Defendant The Landmark Trust (hereinafter “Defendant” or “the Trust”) moves for

summary judgment, arguing that Plaintiff David Tansey cannot establish the elements of his

claim and that Plaintiff’s workers’ compensation settlement prevents him from bringing this

action. The remaining claim in this case is for intentional infliction of emotional distress (IIED),

based on Plaintiff’s allegation that in 2012 members of the board of the Trust appeared at

Plaintiff’s house, ousted his wife in an “insidious attempt to eliminate a witness to their actions,”

and “berated” Plaintiff for two hours. See Pl.’s Opposition to Def.’s Motion for Summary

Judgment at 2. Defendant is represented by Kaveh Shahi, Esq. Plaintiff is represented by

Norman Watts, Esq.

Defendant contends that the worker’s compensation exclusivity bar prevents a civil

action for this IIED claim based on work-related allegations of emotional distress. Defendant

argues Plaintiff’s receipt of a final workers compensation settlement award, covering some of the

same injuries as claimed in this lawsuit, served as an election of remedy, to the extent Plaintiff

had a choice between a workers compensation benefit claim and his intentional tort suit. Defendant also argues that Plaintiff has not established the extreme emotional distress or

outrageous conduct necessary for an IIED claim.

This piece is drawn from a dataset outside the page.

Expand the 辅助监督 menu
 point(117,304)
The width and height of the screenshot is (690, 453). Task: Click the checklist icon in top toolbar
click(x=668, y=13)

Plaintiff asserts that the exclusivity bar does not apply here because the Workers

Compensation Act (WCA) applies to personal injuries “at work” and “by accident.” Plaintiff

contends that the WCA, and the exclusivity bar, only covers negligent acts, not intentional ones.

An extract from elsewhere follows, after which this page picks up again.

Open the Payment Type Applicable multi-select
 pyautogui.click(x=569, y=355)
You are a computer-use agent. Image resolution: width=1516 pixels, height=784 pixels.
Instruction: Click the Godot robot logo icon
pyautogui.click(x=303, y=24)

Plaintiff also contends that the law of the case doctrine precludes Defendant from raising the

sufficiency of the evidence argument for a second time, and in any event his facts show the basis

for the jury to hear his IIED claim. Finally, Plaintiff argues that he did not elect the WCA

remedies in preclusion of a civil claim, arguing that the workers’ compensation settlement was

for negligence, whereas the civil suit is for intentional conduct.

Background

Plaintiff’s complaint alleges that in the summer and fall of 2012 he suffered emotional

distress at work. Def.’s SUF ¶ 1. The Trust’s “weak financial condition” and “harassment” by

board members caused Plaintiff’s anxiety and emotional distress. Id. ¶ 2. Additionally, two

board members “forced Plaintiff into a non-noticed meeting in the kitchen of his residence.” Id.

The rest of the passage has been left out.